Libro duodécimo
«I. Argumento: Príamo, creyendo muerto a su hijo Esaco, manda celebrar sus exequias, a las cuales únicamente falta Paris, su hermano, que había marchado a Grecia.
Príamo, que ignoraba la transformación de su hijo Esaco, lloraba su muerte, mientras que Héctor y los otros hermanos de ese infortunado príncipe le levantaban una tumba con su nombre inscrito en ella. Paris fue el único de los hijos de Príamo que no asistió a esta ceremonia. Éste es el mismo Paris que, por el rapto de Helena, proporcionó a su patria una sangrienta guerra. Toda la Grecia, conjurada, tomó las armas en favor de Menelao, esposo de esa princesa. Se reunieron mil embarcaciones y la afrenta hubiera sido bien pronto vengada si los vientos contrarios no hubieran impedido a la flota salir del puerto de Aulis. Cuando los griegos ofrecían en la orilla del mar un sacrificio a Júpiter, vieron a una serpiente que, subida a una llanura próxima al altar, devoró nueve pajarillos que estaban en su nido. Todos los que vieron este prodigio quedaron extrañados pero Calcas, que leía en el porvenir, les habló así: "Regocijaos, griegos; la ciudad de Troya será destruida, pero nos costará largos y penosos trabajos. Estos nueve pájaros que la serpiente acaba de devorar me anuncian que el sitio de esta ciudad durará nueve años." Durante este discurso, la serpiente, que estaba enroscada alrededor de un tronco, fue transmutada en árbol.

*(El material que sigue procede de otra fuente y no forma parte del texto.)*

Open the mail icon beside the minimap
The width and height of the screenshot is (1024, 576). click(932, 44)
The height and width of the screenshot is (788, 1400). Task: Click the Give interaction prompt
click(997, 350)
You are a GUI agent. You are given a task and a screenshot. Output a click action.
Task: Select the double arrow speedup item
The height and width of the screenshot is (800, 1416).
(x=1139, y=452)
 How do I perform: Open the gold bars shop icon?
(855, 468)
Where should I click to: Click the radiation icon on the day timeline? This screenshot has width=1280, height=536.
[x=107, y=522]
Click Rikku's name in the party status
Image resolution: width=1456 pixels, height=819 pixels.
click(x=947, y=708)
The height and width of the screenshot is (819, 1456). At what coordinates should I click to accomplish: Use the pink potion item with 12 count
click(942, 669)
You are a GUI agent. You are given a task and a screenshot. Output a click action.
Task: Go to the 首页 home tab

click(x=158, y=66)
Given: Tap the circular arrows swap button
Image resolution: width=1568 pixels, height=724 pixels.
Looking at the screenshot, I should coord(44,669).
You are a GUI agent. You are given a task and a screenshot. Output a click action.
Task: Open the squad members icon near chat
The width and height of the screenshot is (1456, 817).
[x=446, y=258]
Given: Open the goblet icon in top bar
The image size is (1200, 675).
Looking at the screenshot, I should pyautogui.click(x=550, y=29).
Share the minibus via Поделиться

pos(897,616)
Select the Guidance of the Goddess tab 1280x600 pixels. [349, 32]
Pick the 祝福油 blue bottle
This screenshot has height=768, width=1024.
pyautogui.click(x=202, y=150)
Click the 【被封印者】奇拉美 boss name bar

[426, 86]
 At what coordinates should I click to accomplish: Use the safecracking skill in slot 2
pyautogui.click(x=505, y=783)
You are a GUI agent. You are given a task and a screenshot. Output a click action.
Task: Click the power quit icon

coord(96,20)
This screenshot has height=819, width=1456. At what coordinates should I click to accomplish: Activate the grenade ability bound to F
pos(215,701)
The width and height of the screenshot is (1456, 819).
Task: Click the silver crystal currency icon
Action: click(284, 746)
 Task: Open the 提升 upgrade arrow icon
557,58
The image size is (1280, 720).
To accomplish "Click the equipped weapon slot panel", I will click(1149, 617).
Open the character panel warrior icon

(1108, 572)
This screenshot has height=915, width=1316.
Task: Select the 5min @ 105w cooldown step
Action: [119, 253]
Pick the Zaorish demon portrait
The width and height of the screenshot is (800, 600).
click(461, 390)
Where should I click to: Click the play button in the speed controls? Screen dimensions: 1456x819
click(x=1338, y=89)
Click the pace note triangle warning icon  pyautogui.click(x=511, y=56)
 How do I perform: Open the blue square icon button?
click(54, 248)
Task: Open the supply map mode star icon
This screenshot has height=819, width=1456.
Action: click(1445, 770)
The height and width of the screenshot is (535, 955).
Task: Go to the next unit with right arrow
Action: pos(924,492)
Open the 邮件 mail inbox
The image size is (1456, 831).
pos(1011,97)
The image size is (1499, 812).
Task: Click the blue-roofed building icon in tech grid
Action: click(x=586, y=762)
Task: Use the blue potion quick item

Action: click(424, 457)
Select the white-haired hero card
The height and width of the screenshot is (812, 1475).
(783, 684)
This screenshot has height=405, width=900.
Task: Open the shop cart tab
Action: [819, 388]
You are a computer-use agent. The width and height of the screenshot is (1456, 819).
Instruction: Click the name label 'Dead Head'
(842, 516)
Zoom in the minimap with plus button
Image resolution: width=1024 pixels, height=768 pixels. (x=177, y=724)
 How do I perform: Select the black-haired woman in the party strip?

Los vientos, siempre contrarios, impedían la salida de la flota y se temía que Neptuno favorecía a la ciudad de Troya, a la que él mismo levantó sus murallas. Calcas pensaba de otra manera; sabía que para salir del puerto de Aulis era preciso sacrificar a una virgen, para aplacar a Diana, irritada contra Agamenón. Así que el interés de lo público triunfó sobre el cariño paternal y los sentimientos de rey se impusieron a los de padre. Los pastores, deshechos en llanto, condujeron a Ifigenia al altar. Diana, apaciguada por esta sumisión, raptó entre una nube al altar y los sacrificadores, y puso en lugar de la princesa una serpiente, que fue inmolada. Después de este sacrificio, la mar se tranquilizó y un viento favorable condujo en poco tiempo la flota griega a las playas de Troya.
El centro del Universo es un lugar igualmente alejado del cielo, de la tierra y del mar, y que sirve de límite a estos tres imperios. Se descubre desde este punto todo lo que pasa en el mundo y se oye todo lo que se dice. En este lugar habita la Fama sobre una torre rodeada de mil avenidas. El techo está horadado por todas partes; no se encuentra en ella ninguna puerta y permanece abierta día y noche. Las murallas están hechas de un metal sonoro, que repite todo lo que por el mundo se dice. Aunque el reposo y el silencio sean desconocidos en este lugar, jamás se oyen grandes gritos; solamente un ruido sordo y confuso, que semeja al del mar lejano o al que hacen las nubes después del relámpago. Los pórticos de este palacio están siempre llenos de una gran multitud que va y viene sin cesar; se oyen mil comentarios, tan pronto verdaderos como falsos. Allí reina la tonta credulidad, el error, una falsa alegría, el temor de alarmas sin fundamento, la sedición y los murmullos misteriosos de autores desconocidos. La Fama, que es de aquel lugar la soberana, ve todo lo que en el cielo, mar y tierra sucede y examina todo con inquieta curiosidad.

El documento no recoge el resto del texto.